There didn't seem to be much snow this morning, but I had to take a parcel the 6 miles to the post office. There are several steep sections in the hills along the single-track road around these parts, but I didn't expect any issues. I got up the first one nae bother, and settled in. But then, a mile or so from a steeper one, someone coming along the other way stopped me and said he'd failed to get up the hill, Cnoc a' Bhainne. I said I'd give it a try.

(I have some dashcam footage of this, but can't see a way to upload it - sorry
EDIT: Sorted - see links ar end)

This hill starts and ends with 90 degree bends, and typically requires about 35-40% power to keep moving. Goth Leo moved a little - I can't say twitched or snaked - but soon got himself sorted and although at the very beginning I could feel a loss of grip, at no point did I feel anywhere near a break point or in any danger. At the top 90 degree bend, Leo behaved impeccably, turning confidently. There is then a steep slalom of a section, before going down the other side, Srón. Here, ABS gets tested, but apart from an initial hesitance, I felt really certain he would, indeed, stop.

When I got into the village, folk I spoke to said the journey was carnage slightly earlier, with vans off the road etc. (I then realised I had forgotten to bring the parcel with me, proving they'll sell MG4s to world-class idiots, so be careful out there.)

On the way back, on the first part of Srón, I saw a light truck coming back towards me down the hill, but without reverse lights on. He managed to stop, and I managed to get past. Again, this hill needs a lot of power to get up, but again, the car was sure footed. I did have a friendly tussle with some sheep on the road, who planned to stop me at the steepest section, but gave in at the last minute.

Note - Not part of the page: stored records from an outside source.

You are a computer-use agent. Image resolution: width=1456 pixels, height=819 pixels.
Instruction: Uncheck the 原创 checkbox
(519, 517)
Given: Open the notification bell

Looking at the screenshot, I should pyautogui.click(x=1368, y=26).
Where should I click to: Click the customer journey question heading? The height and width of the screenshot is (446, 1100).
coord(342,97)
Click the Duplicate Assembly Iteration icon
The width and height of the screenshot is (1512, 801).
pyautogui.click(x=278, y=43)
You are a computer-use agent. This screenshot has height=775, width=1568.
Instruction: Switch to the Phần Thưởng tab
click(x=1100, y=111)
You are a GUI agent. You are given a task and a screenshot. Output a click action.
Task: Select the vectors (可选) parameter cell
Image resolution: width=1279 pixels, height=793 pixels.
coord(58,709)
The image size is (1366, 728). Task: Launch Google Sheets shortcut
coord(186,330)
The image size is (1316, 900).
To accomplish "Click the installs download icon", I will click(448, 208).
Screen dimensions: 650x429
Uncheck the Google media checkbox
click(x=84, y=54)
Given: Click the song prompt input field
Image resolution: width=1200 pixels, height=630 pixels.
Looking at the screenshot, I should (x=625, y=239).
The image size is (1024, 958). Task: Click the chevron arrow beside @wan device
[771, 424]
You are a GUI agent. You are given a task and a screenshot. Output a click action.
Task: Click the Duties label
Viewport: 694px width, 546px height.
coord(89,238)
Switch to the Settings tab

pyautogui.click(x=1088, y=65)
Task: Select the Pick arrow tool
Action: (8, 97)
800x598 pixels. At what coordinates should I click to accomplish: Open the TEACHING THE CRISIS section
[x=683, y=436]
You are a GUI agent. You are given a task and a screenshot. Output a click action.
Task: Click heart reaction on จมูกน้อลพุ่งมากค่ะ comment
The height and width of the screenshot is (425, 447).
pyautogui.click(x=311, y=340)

Coming down the other side, at Cnoc a' Bhainne, there was a car at the bottom. I stopped to see if they needed assistance but she was OK, though shaken as she couldn't get her car up the hill at all. Someone was coming to collect her.

So all in all, while Goth Leo is no Panda 4x4, the car from which we came, I was very happy that he is remarkably capable in conditions that leave many other cars struggling. BUT... I would not have liked to have tried that with the factory summer tyres. Nothing against them, but not for conditions like today.

If I'm missing something about uploading video, do let me know.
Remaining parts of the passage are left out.